Hextall described the messages to The Athletic as “Vile. Sexist. Misogynistic. And threatening.” There’s one moment in particular where it escalated.
Earlier this summer, Hextall spoke at a conference hosted by The Coaches Site and shared her experience in the industry. Near the end, she detailed one of the worst messages she has received, which came during the playoffs. According to Fitz-Gerald, it was not sent through social media but rather to her email through the website for her public speaking business.
“It said, ‘You live in Winnipeg. It wouldn’t be very hard to track you down,’” she recounted to the audience. After the individual threatened to assault Hextall, the person continued, “‘And when I’m done with you, I will then put a gun in your mouth and blow out your brains so no one has to hear you call a hockey game again.’”

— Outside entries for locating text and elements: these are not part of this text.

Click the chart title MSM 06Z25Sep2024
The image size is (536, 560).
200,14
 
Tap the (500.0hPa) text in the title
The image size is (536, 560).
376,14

Hextall said to the audience, “That’s not one time. I have a full folder.”
The broadcaster decided to delete the message rather than report the note to the police, showing only per sister.
Hextall said to Fitz-Gerald, “I love my job, and I love what I was doing, but it was very difficult this year. It wasn’t fun. It wasn’t showing up to the rink and feeling like I was working in a candy store, like it usually would when I cover hockey. … There was a lot of, more than anything, mental gymnastics to go through. There was a lot of criticism—not just within the social media audience, but also within the brethren of hockey—that I was not used to facing. And a lot of it seemed to stem from my gender.”